> DATA SHOWN
※
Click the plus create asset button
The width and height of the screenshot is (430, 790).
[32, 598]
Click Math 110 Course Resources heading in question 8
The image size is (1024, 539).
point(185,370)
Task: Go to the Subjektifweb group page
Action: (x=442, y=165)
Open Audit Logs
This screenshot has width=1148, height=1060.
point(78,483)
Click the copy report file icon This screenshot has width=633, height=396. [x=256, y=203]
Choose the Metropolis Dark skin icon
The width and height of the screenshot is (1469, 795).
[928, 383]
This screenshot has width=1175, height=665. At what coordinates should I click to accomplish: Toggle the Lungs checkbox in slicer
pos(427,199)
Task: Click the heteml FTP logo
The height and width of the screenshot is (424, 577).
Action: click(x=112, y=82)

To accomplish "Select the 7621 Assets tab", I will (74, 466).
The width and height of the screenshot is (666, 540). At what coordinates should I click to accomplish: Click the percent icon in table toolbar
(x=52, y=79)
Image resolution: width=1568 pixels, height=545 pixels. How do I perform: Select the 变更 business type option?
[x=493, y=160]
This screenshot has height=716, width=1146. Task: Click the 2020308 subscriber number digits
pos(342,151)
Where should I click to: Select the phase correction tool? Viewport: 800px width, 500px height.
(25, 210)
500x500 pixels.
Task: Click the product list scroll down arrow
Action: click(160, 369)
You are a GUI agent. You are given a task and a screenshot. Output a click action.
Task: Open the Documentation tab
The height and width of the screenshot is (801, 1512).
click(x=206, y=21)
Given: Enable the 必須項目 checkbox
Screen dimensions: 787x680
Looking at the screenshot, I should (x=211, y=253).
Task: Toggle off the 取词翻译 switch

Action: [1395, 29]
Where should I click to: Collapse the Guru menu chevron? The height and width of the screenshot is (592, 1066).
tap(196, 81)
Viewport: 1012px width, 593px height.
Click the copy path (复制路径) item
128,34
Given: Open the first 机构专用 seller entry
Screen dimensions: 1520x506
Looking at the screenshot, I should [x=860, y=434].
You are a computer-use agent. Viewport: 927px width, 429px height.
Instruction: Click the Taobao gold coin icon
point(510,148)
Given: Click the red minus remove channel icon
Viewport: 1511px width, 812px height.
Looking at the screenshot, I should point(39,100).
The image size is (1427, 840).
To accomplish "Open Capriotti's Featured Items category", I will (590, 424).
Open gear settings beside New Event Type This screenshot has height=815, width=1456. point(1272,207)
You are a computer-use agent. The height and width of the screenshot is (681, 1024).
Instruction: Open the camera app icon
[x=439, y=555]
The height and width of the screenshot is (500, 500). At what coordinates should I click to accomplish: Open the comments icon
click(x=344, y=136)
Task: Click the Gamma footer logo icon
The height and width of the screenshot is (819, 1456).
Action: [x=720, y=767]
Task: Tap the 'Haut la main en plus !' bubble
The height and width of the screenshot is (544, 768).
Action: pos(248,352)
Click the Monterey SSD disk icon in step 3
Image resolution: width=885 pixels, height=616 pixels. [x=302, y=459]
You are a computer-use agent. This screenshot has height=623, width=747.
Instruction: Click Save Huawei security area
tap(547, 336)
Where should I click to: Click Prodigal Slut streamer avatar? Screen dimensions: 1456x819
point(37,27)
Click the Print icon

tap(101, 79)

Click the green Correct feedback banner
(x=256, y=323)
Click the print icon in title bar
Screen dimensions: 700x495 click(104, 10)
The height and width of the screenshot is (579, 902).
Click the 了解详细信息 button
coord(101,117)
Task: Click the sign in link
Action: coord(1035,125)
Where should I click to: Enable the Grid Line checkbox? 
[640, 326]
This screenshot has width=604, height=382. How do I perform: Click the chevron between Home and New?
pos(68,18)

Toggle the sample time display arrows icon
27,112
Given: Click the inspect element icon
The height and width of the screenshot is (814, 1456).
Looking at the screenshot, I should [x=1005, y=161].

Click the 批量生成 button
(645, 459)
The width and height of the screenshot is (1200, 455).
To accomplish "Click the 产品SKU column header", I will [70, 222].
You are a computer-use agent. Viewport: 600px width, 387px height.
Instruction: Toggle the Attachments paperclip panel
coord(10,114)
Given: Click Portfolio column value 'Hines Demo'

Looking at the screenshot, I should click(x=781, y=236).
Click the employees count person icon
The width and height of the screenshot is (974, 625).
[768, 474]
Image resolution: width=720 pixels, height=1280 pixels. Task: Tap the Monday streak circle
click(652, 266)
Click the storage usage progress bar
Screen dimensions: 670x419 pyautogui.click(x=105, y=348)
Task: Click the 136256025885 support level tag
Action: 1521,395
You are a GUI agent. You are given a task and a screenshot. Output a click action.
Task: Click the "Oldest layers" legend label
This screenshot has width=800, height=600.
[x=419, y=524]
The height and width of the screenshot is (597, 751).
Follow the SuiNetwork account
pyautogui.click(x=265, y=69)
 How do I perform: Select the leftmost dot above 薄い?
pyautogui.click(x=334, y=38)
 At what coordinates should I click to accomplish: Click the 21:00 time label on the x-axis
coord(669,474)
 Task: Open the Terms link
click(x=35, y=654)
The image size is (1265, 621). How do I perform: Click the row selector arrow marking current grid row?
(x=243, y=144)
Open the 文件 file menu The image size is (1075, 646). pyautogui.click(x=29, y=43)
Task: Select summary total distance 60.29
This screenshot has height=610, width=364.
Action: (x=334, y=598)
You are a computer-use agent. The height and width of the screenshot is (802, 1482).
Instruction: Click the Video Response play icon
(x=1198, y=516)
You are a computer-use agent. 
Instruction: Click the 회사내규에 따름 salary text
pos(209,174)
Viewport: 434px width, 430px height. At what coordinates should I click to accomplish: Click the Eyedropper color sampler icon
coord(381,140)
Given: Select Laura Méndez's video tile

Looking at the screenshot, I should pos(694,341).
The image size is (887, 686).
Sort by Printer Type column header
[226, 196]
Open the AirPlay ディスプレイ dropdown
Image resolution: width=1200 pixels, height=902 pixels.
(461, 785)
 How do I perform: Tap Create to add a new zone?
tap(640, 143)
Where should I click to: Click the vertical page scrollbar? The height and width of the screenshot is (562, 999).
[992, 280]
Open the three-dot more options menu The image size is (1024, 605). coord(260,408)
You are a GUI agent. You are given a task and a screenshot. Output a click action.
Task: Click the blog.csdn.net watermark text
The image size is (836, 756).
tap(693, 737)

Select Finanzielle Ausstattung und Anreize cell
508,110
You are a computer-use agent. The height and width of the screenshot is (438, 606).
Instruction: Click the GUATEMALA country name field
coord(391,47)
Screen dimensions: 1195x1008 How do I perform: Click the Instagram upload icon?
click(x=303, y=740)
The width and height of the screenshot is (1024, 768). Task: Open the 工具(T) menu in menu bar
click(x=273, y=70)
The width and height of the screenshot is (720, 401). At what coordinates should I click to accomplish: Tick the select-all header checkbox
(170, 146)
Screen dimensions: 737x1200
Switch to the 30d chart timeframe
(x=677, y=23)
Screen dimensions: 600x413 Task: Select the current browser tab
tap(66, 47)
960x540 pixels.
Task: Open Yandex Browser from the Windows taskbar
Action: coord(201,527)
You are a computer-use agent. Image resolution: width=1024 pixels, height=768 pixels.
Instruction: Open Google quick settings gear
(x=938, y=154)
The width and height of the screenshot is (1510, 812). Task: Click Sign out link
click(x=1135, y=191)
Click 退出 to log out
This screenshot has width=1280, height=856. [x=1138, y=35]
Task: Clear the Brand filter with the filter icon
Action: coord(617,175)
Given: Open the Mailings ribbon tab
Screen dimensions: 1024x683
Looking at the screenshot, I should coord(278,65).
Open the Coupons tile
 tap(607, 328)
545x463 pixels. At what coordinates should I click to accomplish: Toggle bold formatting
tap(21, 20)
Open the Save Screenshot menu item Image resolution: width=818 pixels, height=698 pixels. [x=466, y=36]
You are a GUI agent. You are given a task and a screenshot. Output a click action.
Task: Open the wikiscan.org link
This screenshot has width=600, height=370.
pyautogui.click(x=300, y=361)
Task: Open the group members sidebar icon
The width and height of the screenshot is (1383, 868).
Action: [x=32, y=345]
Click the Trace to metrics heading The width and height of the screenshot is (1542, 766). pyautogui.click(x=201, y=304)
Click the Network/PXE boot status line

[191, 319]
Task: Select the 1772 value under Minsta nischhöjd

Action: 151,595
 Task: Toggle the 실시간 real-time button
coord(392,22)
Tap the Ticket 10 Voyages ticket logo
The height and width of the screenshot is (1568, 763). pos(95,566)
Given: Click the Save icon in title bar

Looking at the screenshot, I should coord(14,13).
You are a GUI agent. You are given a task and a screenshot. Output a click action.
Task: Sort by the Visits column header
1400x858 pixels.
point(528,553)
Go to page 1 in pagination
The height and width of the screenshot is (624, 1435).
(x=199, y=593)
※
> ASSIGNMENT
Repeat only the lines from the one holding "Open the Save" through the last line of the data.

> WRITTEN ANSWER
Open the Save Screenshot menu item Image resolution: width=818 pixels, height=698 pixels. [x=466, y=36]
You are a GUI agent. You are given a task and a screenshot. Output a click action.
Task: Open the wikiscan.org link
This screenshot has width=600, height=370.
pyautogui.click(x=300, y=361)
Task: Open the group members sidebar icon
The width and height of the screenshot is (1383, 868).
Action: [x=32, y=345]
Click the Trace to metrics heading The width and height of the screenshot is (1542, 766). pyautogui.click(x=201, y=304)
Click the Network/PXE boot status line

[191, 319]
Task: Select the 1772 value under Minsta nischhöjd

Action: 151,595
 Task: Toggle the 실시간 real-time button
coord(392,22)
Tap the Ticket 10 Voyages ticket logo
The height and width of the screenshot is (1568, 763). pos(95,566)
Given: Click the Save icon in title bar

Looking at the screenshot, I should coord(14,13).
You are a GUI agent. You are given a task and a screenshot. Output a click action.
Task: Sort by the Visits column header
1400x858 pixels.
point(528,553)
Go to page 1 in pagination
The height and width of the screenshot is (624, 1435).
(x=199, y=593)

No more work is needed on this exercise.